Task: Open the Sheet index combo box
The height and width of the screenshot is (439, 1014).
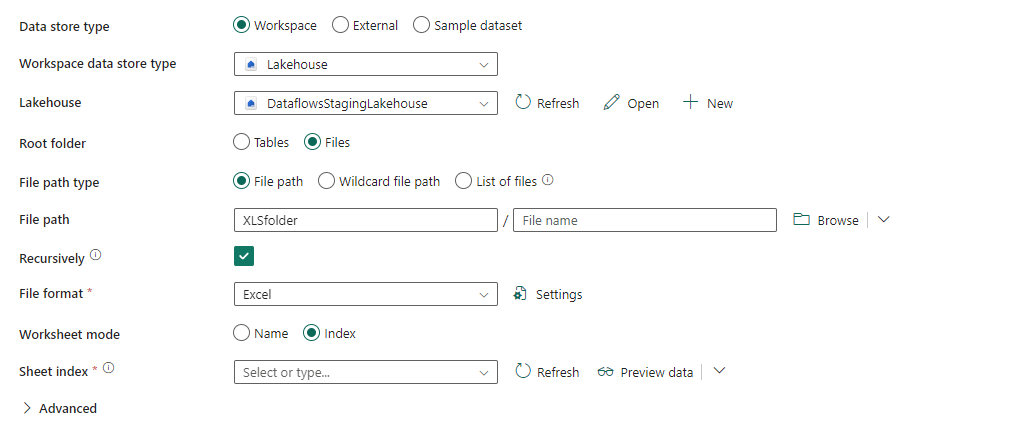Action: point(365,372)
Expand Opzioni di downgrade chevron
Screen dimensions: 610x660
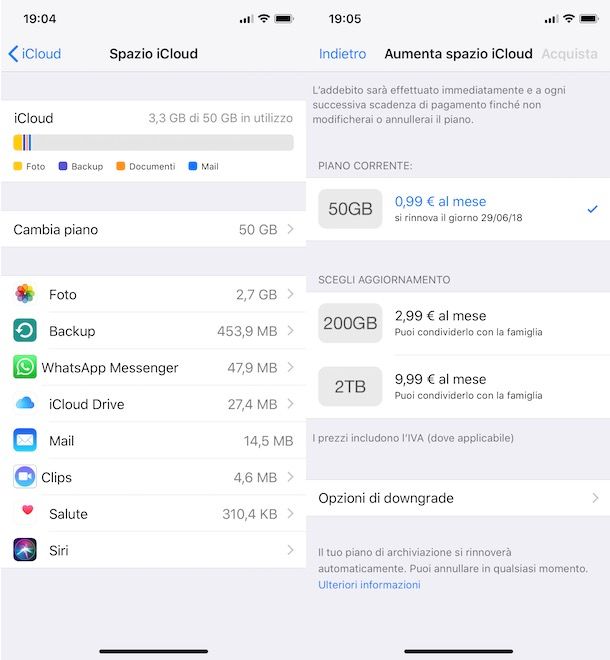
━━━
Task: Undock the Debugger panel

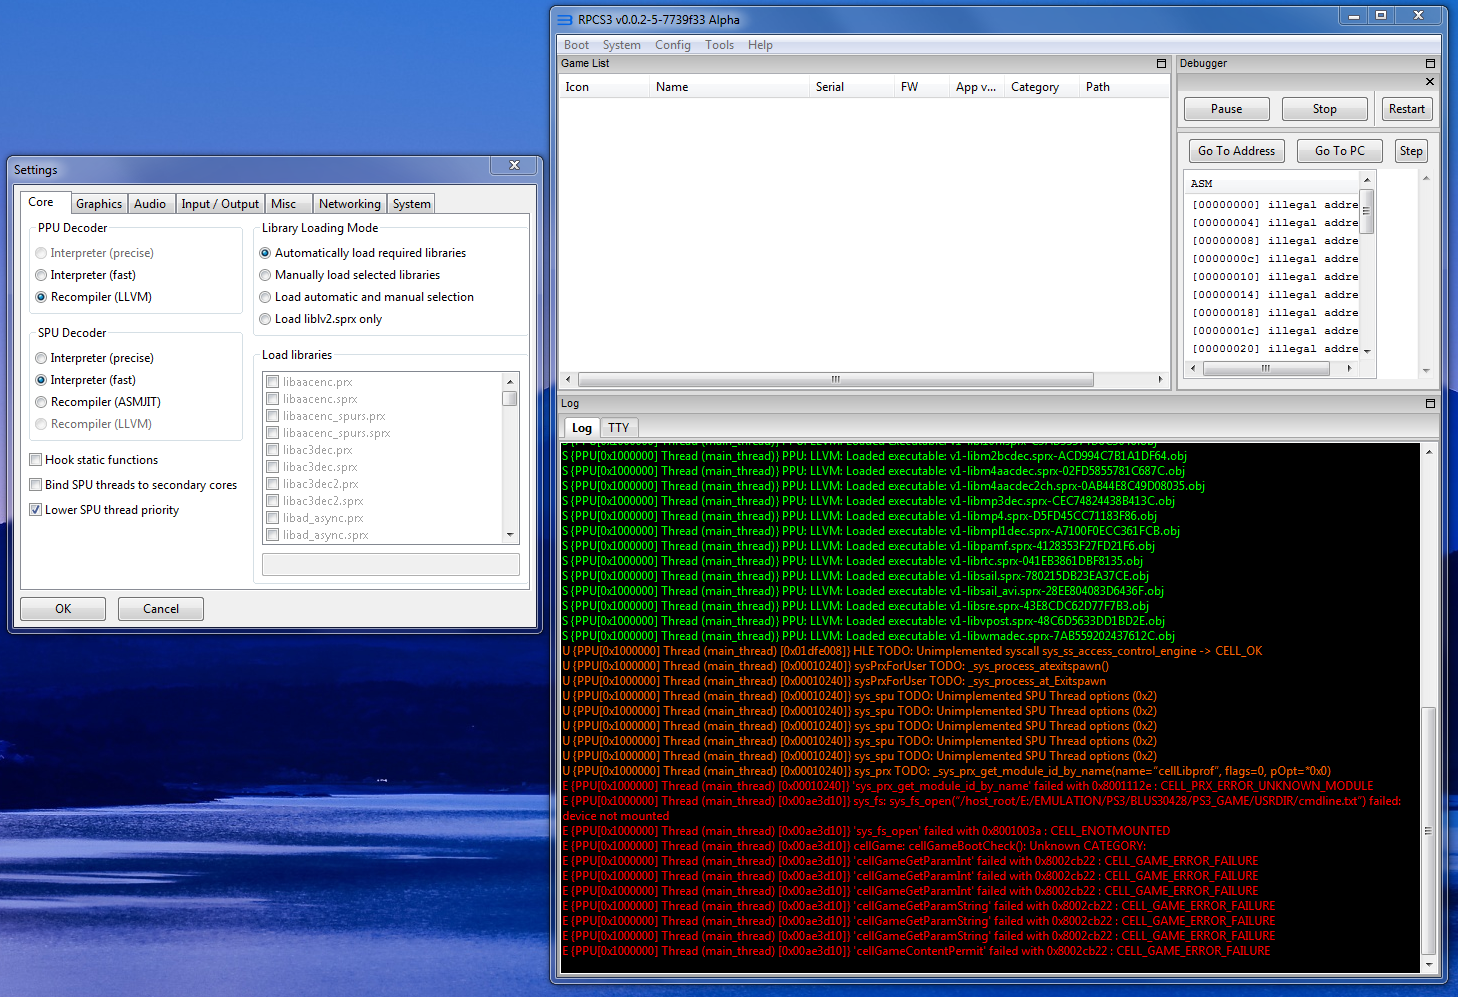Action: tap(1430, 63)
━━━
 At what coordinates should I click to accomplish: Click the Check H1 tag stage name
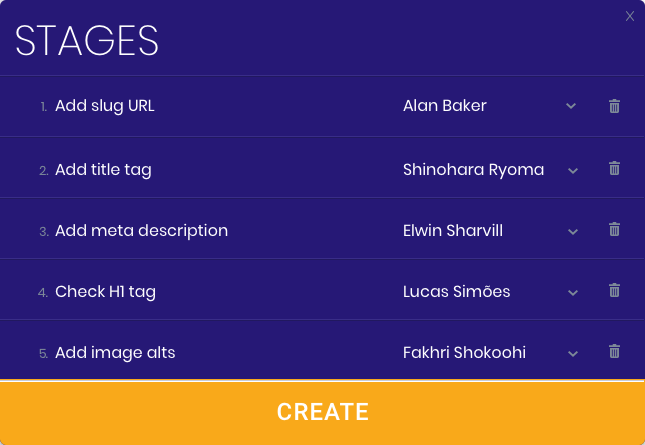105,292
━━━
For this exercise, reproduce exactly the lines of the records above from the one with "The height and" up to and including the one with "Screen dimensions: 610x660", without pictures.

The height and width of the screenshot is (439, 1014).
Action: point(365,372)
Expand Opzioni di downgrade chevron
Screen dimensions: 610x660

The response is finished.